Distributions in Mathematica and R/S-PLUS

I posted some notes this evening on working with probability distributions in Mathematica and R/S-PLUS.

I much prefer Mathematica’s syntax. The first time I had to read some R code I ran across a statement something like runif(1, 3, 4). I thought it was some sort of conditional execution statement: run something if some condition holds. No, the code generates a random value uniformly from the interval (3, 4). The corresponding Mathematica syntax is Random[ UniformDistribution[3,4] ].

Another example. The statement pnorm(x, m, s) in R corresponds to PDF[ NormalDistribution[m, s], x ] in Mathematica. Both evaluate the PDF of a normal random variable with mean m and standard deviation s at the point x.

It’s a matter of taste. Some people prefer terse notation, especially for things they use frequently. I’d rather type more and remember less.

Languages that are easy to pick back up

Some programming languages are much easier to come back to than others. In my previous post I mentioned that Mathematica is easy to come back to, put Perl is not.

I found it easy to come back LaTeX after not using it for a while. It has a few quirks, but it’s basically consistent. The LaTeX commands for Greek letters are their names, lower case names for lower case letters, upper case names for upper case letters. The command for a mathematical symbol is usually the name a mathematician would give the symbol. Modes always begin with begin and end with end.

Python also has a consistent syntax that make it easier to come back to the language after a break. Someone has said that Python is similar to Perl, except that the word “except” does not appear nearly so often in the Python documentation.

It’s more important that a language be internally consistent than conventional. Each of the languages I mentioned have their peculiarities. Mathematica uses square brackets for function argument arguments. LaTeX uses percent signs for comments. Python uses indention to denote blocks.

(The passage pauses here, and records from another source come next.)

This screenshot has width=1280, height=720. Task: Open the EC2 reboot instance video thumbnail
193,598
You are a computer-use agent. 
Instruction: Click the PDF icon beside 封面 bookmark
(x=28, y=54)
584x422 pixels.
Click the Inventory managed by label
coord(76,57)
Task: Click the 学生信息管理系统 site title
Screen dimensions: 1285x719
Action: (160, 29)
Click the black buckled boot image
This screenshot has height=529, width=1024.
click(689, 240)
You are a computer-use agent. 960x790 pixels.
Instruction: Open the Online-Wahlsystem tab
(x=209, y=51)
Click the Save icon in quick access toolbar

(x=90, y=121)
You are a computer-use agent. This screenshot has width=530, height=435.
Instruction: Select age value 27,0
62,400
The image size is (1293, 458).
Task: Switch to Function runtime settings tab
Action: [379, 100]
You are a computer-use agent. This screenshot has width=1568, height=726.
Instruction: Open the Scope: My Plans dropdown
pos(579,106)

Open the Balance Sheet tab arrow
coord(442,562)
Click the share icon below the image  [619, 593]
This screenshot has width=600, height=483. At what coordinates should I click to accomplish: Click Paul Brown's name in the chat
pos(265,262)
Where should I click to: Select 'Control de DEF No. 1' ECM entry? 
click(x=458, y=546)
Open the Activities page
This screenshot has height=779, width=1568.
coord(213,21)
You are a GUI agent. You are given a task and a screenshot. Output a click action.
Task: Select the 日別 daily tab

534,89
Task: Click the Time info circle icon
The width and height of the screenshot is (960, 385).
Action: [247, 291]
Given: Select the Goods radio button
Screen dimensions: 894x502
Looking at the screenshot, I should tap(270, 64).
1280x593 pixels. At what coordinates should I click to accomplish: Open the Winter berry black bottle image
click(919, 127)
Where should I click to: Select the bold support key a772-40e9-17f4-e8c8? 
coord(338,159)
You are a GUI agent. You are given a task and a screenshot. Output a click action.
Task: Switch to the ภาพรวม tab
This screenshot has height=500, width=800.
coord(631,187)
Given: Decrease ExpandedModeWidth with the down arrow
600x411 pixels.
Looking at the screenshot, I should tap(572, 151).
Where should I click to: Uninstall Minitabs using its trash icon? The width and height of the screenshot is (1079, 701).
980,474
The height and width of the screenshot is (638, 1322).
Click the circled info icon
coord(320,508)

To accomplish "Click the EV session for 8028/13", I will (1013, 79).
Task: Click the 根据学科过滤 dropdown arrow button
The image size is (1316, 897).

Each of these take a little getting used to, but each makes sense in its own context.

A special case of consistency is using full names for keywords. Mathematica always spells out words in full. For example, the gamma distribution object is named GammaDistribution. I don’t mind a little extra typing. I’d rather optimize for recall and readability than minimize keystrokes since I spend more time recalling and reading than typing. (One flaw in LaTeX is that it occasionally uses unnecessary abbreviations. For example, \infty for infinity. The corresponding Mathematica keyword is Infinity.)

Mathematica turns 20

Mathematica was first released June 23, 1988. I started using Mathematica not long after it came out and used it for a few years. Then for several years after that I didn’t touch it. When I began using Mathematica again several years after that, I was afraid that like Rip Van Winkle, I’d find many things had changed while I was gone. Instead, I was pleasantly surprised how easy it was to start using it again.

Mathematica syntax is simple, consistent, and predictable. They got this right twenty years ago and stuck to it. They’ve managed to grow over the years without alienating users, even those of us who take a long hiatus from using the product. I’ve used Mathematica more or less regularly over the last few years, but I’ll still go for weeks at a time without using it. It’s easy to pick up every time I return to it. (The opposite of my experience with Perl.)